Now, with the markets reeling and the window for IPOs all but shut, can Andreessen do it again? Expectations are swirling around his second Internet startup, Loudcloud Inc. Many hope the widely anticipated IPO will help jump-start the market.
But with the terms now set for the deal, those hopes have taken a hit. On Feb. 16th, Loudcloud said it would offer 20 million shares--30% of the company--at between $8 and $10 per share. Management hopes to raise between $160 and $200 million.
Loudcloud's final pricing is quite a drop from its initial filing in October. Then, management planned to offer just 10 million shares--then 10% of the company--for between $10 and $12 apiece. Overall, Loudcloud has shaved its valuation from about $1.1 billion to $600 million, a 45% plunge.

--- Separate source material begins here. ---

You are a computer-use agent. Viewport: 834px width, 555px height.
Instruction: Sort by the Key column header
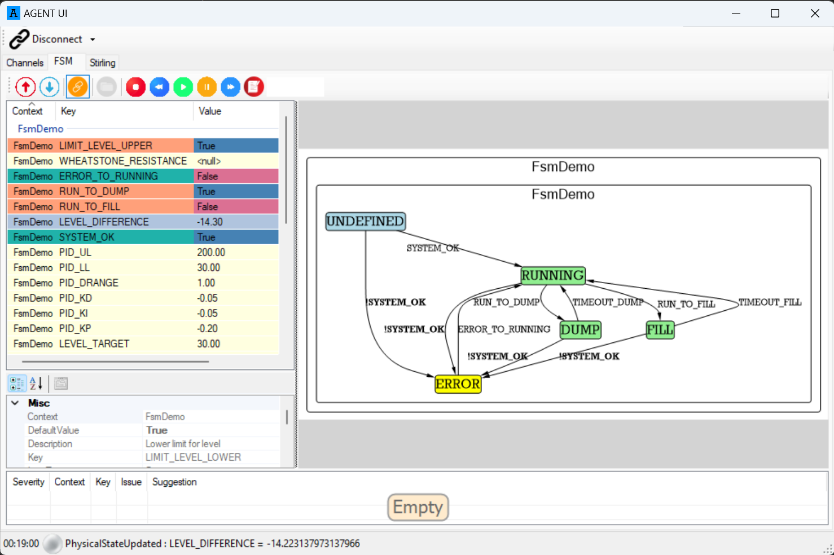[68, 111]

BIG WINS. Loudcloud hasn't set a date for when it will attempt the IPO, although it's likely to come in the next few weeks. And its reception will offer a glimpse into how cozy investors will get with new issues for the rest of this year. The Sunnyvale (Calif.) company certainly has the sort of credentials that would have once wowed IPO investors. Aside from Andreessen, Loudcloud boasts a seasoned management team, two of the top investment bankers--Morgan Stanley Dean Witter and Goldman Sachs--as underwriters, and a handful of recent, big-name customer wins, from Blockbuster Inc. to News Corp.

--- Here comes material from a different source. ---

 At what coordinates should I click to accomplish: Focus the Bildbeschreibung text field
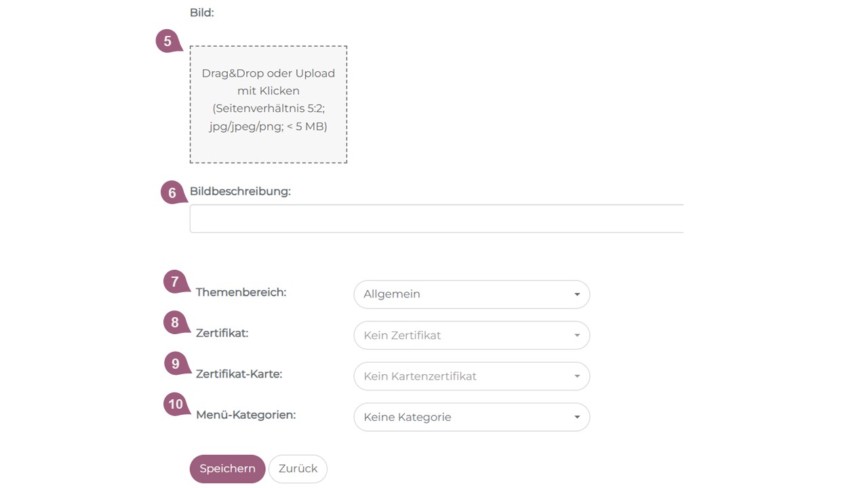click(436, 219)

Trouble is, even the Internet's poster boy may not have the clout, or the appropriate business, to inject life into the moribund market for IPOs. The 575-person outfit runs complex Web sites for other businesses, providing high-margin software, hardware, and management services. But with established players like Exodus Communications Inc. and Qwest stampeding into the same market, Loudcloud could find it hard to stand out. For the first nine months of 2000, the company booked just $6.6 million in revenues.

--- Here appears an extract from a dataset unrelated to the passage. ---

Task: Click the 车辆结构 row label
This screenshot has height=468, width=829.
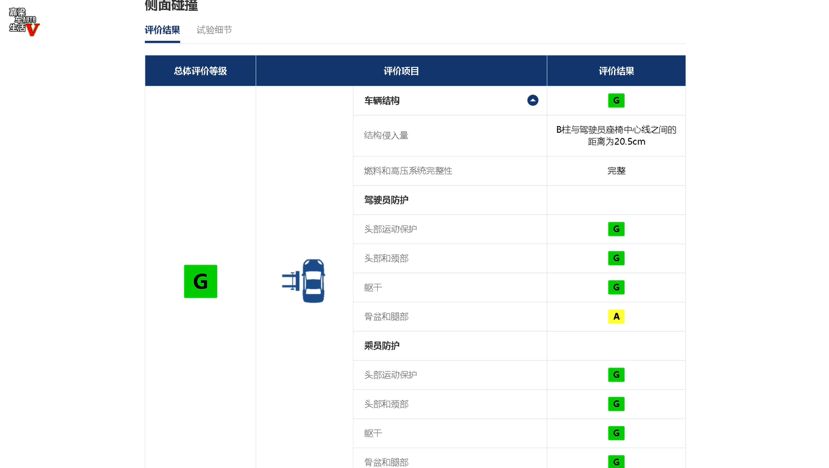Action: point(382,101)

Moreover, Loudcloud appears a long way from achieving what many investors require in this market: profitability. It posted a hefty operating loss of $106.7 million for those same nine months. And the company gets about half of its business from dot-com clients--another no-no today.
That said, Loudcloud is hardly alone in facing a chilly reception. So far this year, just eight companies have gone public, compared with 59 in the first seven weeks of 2000. And only two of the 2001 crop was a high-tech outfit. Nor is a turn in sight. Through Feb. 21, 40 companies had withdrawn IPO documents, while just 14 have filed paperwork to go public. "Only the most solid companies are able to get out," says Jeffrey R. Hirschkorn, an analyst with IPO Monitor.
And those that did settled for thrift-store prices. KPMG Consulting cut its valuation by $1.8 billion, or 39%, for its February IPO, despite boasting $2 billion in annual revenues and $218 million in profits.
WORSE OPTION. So why even go public in this atmosphere? Clearly for some companies, the need for money outweighs the risk of jumping into a roiling market. In Loudcloud's case, it had already burned through $112 million, including stock compensation, in 13 months, leaving it with just $112 million in cash as of Oct. 31. Given its burn rate, that's likely to be 30% lower today. Yet turning to venture-capital firms is a worse option: They are offering even stingier valuations.
Back in September, 1998, online auctioneer eBay Inc. was able to reinvigorate a sleepy IPO market with its rocketing offering. But the Web powerhouse benefited from a strong business model and a better economy. And scores of other tech IPOs were waiting in the wings. Today, Verizon Wireless Inc. is the only big-name tech offering in the queue. So, even if a celebrity founder is enough to squeak Loudcloud out of the starting gates, Andreessen is unlikely to defy Wall Street gravity again.
By Ben Elgin
Elgin tracks IPOs in San Mateo, Calif.